Drink

The World’s Most Haunted Distilleries

07 Aug, 2018

The spirits have us talking… Sorry, that one was too easy. We can’t help but fall for a great ghost story, and with an industry as old as liquor, there are plenty to go around. Here are five of the most compelling haunted distilleries we hope to visit one day.

Buffalo Trace Distillery

With a history dating back to 1787, Kentucky’s Buffalo Trace Distillery has a resident ghost who just can’t seem to quit his job… even in the afterlife. Colonel Albert Blanton started as an office boy and worked his way up to president by the early 1900s. He died on the property in 1959, but his ghost remains to this day. He’s been known to pinch bottoms and leave unexplained footsteps in warehouses, scaring even the trained paranormal seekers who have made the pilgrimage to the bourbon distillery.

Credit: Kentucky Living

Kilbeggan Distilling Company

Ireland’s oldest licensed distillery, Kilbeggan is haunted, and it’s a family affair. A medium that visited the site reportedly communicated with Mattias McManus, the man who founded the distillery in 1757, and his son John McManus. Mattias was content with the current operation; John couldn’t let the past rest, expressing anger over his execution for breaking curfew in 1798. Talk about strict parents.

Credit: Kilbeggan Whiskey

 The Glenrothes

The Glenrothes distillery in Speyside, Scotland actually commits a “toast to the ghost” before each tasting, a tradition born from their reverence of Biawe ‘Byeway’ Makalaga. Byeway was rescued from famine-plagued Zimbabwe by the owner of the distillery. He was brought to Scotland and served as a pageboy, then butler, living a simple life there until his death in 1972. Several years later, Byeway returned via apparition to protest the installation of new whisky stills. A paranormal investigator was brought in to ‘speak’ with Byeway and settle the issue. His ghost hasn’t been seen since, but locals still “toast” to Byeway to ensure his absence.

Credit: The Glenrothes

Southern Grace Distilleries

An abandoned prison turned into a distillery, this one basically writes itself. Southern Grace set up shop in North Carolina’s old Mount Pleasant prison, which ran as a work camp for up to 400 low-security inmates from 1929 until 2011. Long, narrow hallways with tiny cells line the building.

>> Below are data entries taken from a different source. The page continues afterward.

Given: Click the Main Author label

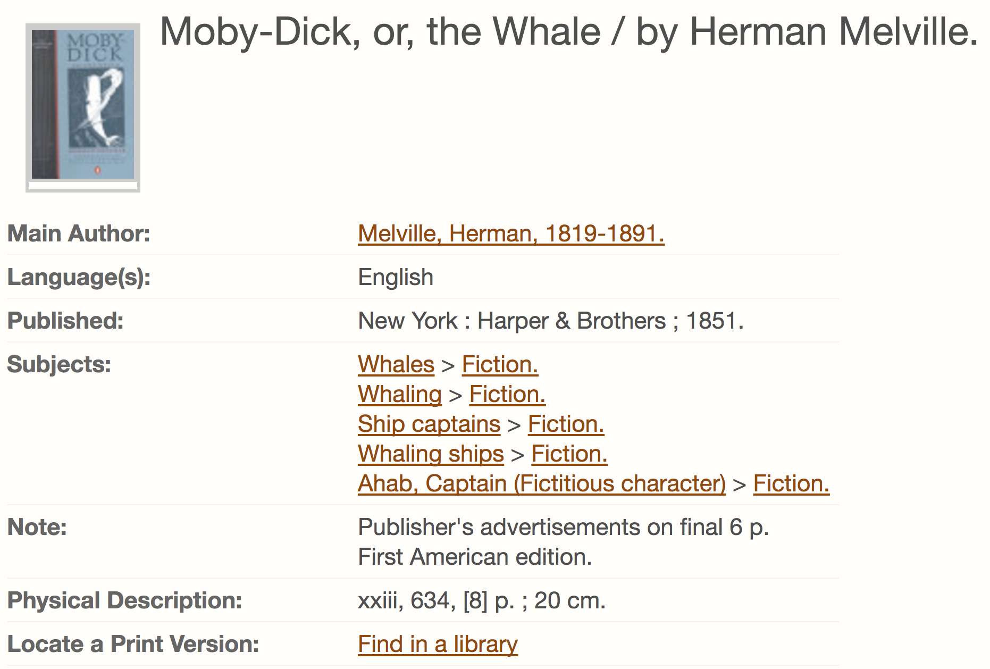Looking at the screenshot, I should coord(79,233).
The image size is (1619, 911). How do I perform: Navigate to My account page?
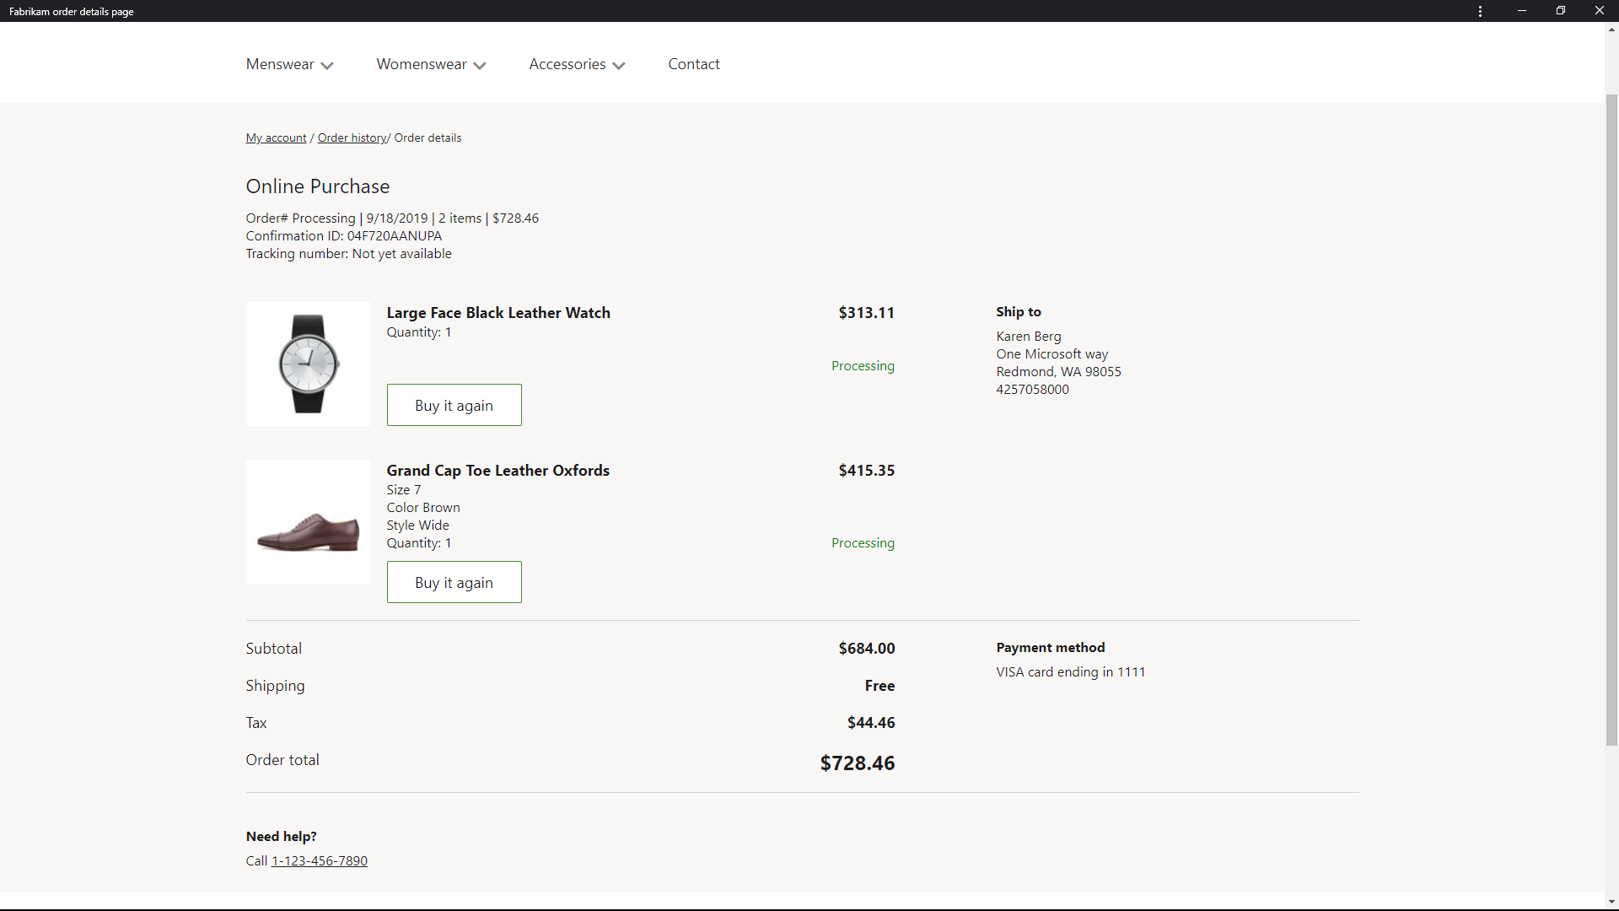click(275, 137)

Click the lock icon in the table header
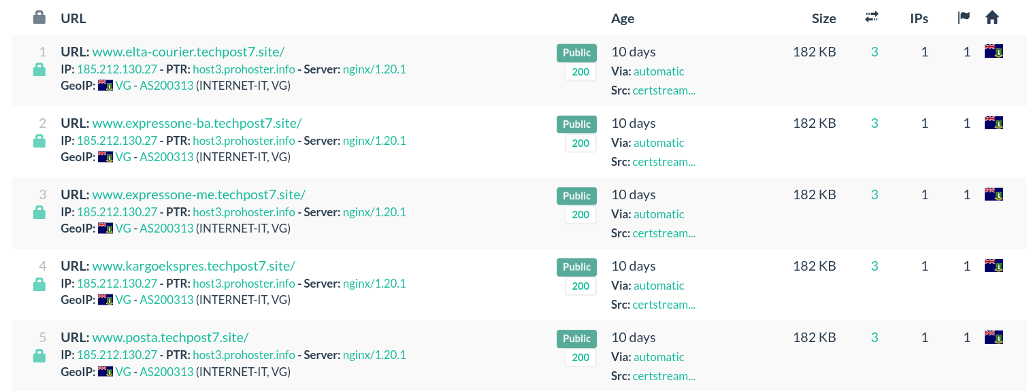tap(39, 18)
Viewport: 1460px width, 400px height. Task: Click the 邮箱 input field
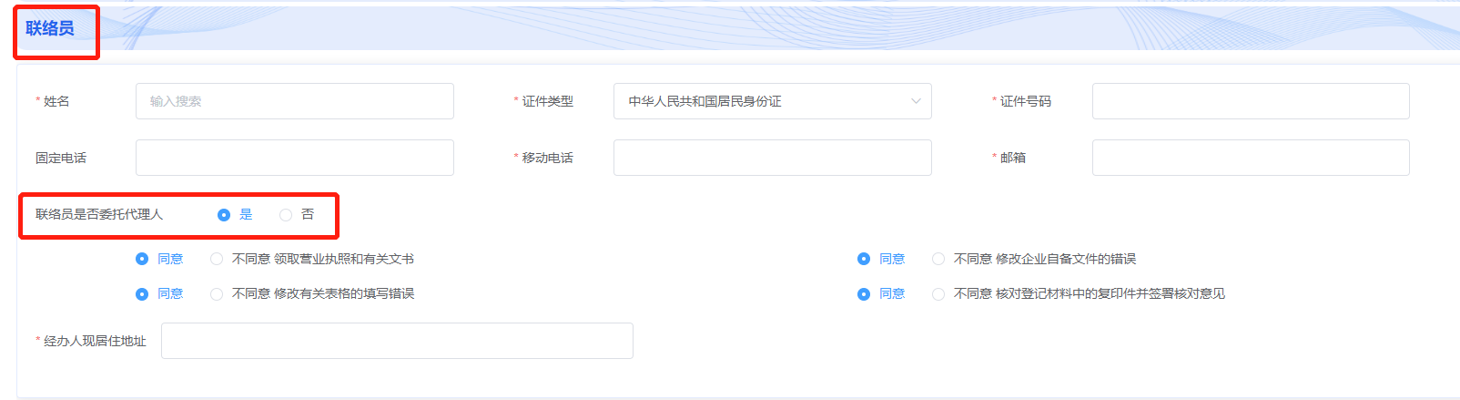pos(1251,158)
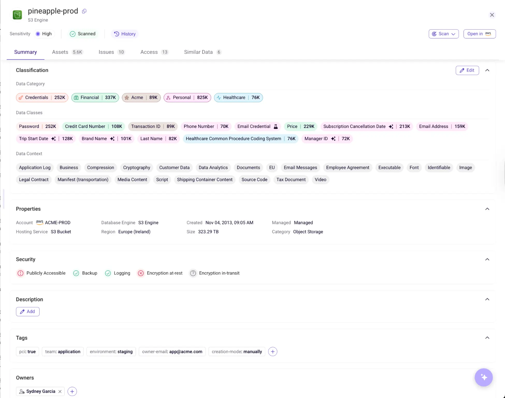Image resolution: width=505 pixels, height=398 pixels.
Task: Click the sparkle AI assistant button
Action: pos(483,377)
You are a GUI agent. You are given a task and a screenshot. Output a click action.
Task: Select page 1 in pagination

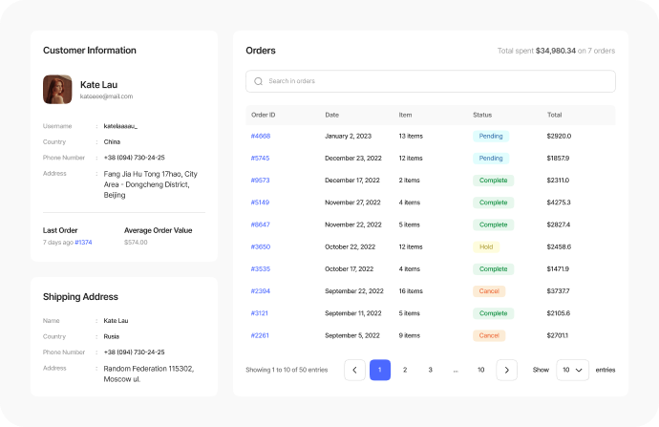(380, 370)
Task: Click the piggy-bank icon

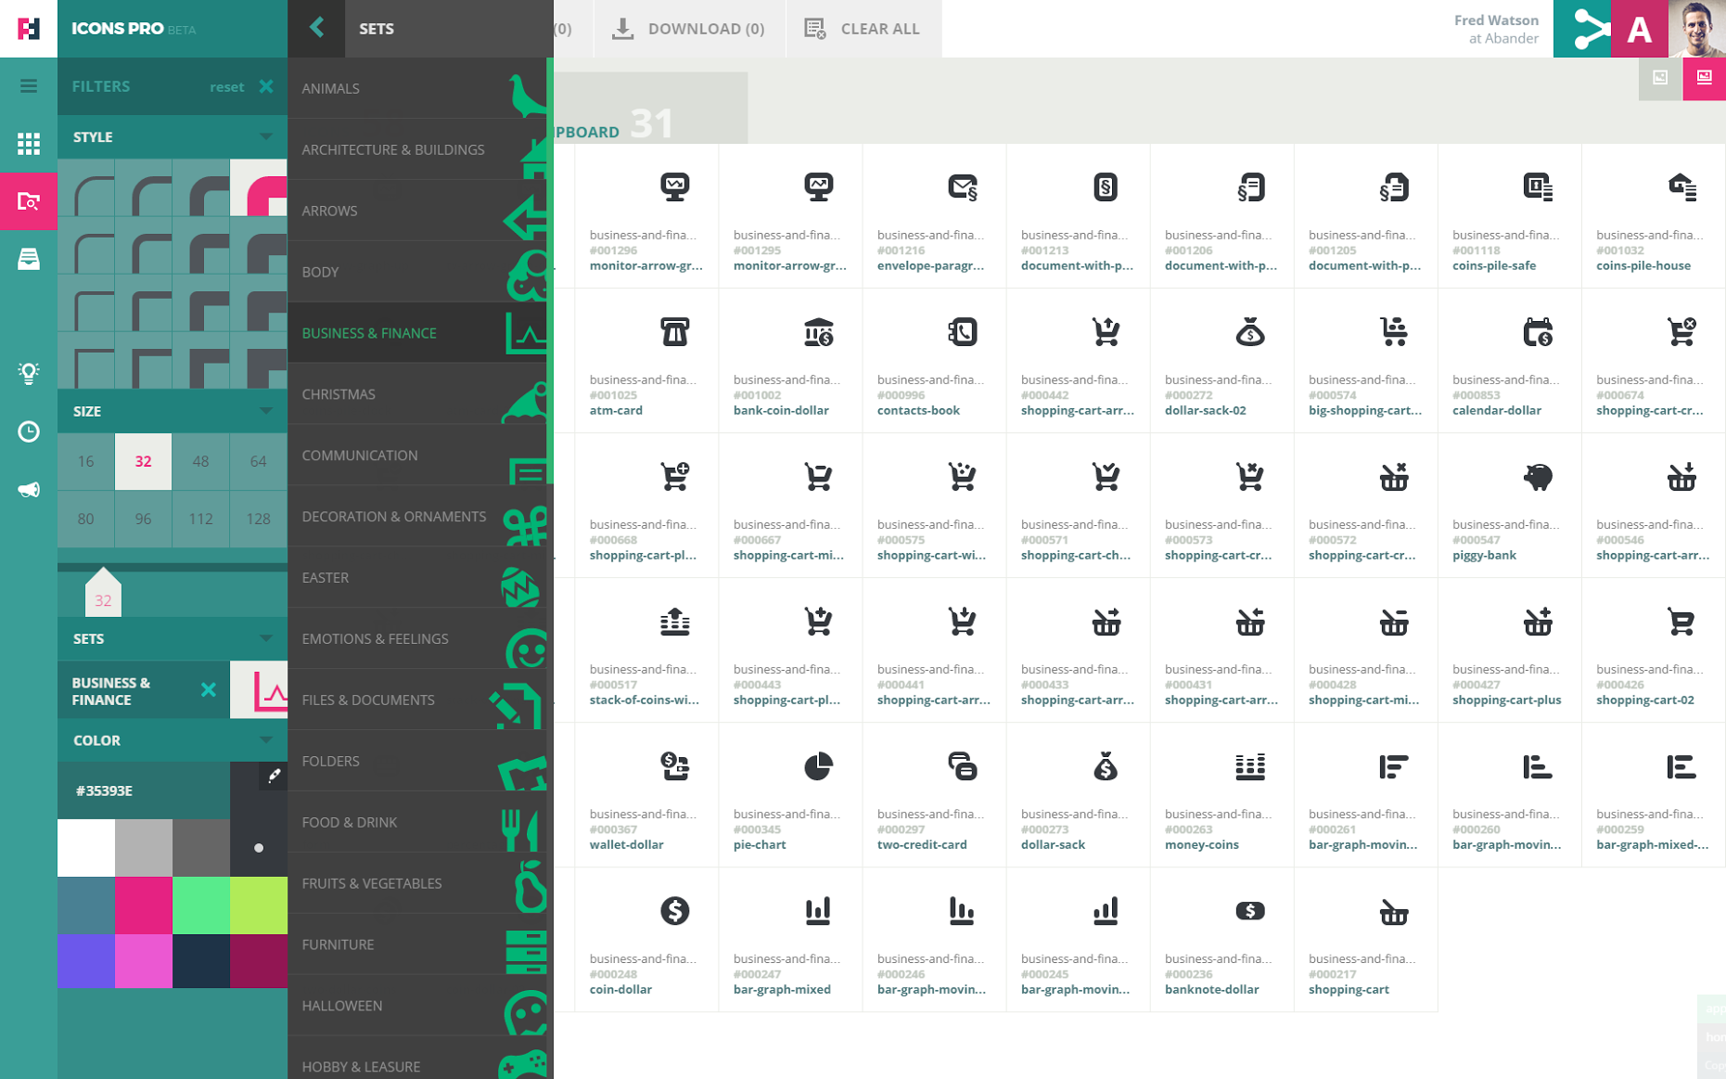Action: point(1537,477)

Tourists sip on whiskey tastings in the old segregation unit, and other cell blocks serve as the main working distillery. In the few years it’s been open, workers have reported strange occurrences like keys disappearing then reappearing in plain sight. Spooky noises ringing through the chambers. Phantom footsteps echoing through the halls. It’s a modern-day Alcatraz… that makes whiskey!

Credit: Southern Grace Distilleries

Jura Whisky

Our final entrant on the list was established because of a thirsty apparition who had a keen fondness for whisky. Legend has it that, in 1781, Laird Archibald Campbell outlawed distilling on the isle of Jura, Scotland. Thirty years later, he awoke in the dead of night to find a ghostly woman floating over him as he lay in bed, telling him off for the lack of whisky on the island. It scared him so badly, he not only reversed the ban, but he built a distillery to appease the ghost. After it eventually moved locations, rumor is a bottle of whisky was buried at the site of the original distillery to keep the woman’s thirst at bay. You can’t ever say Scots don’t take their drink deadly serious.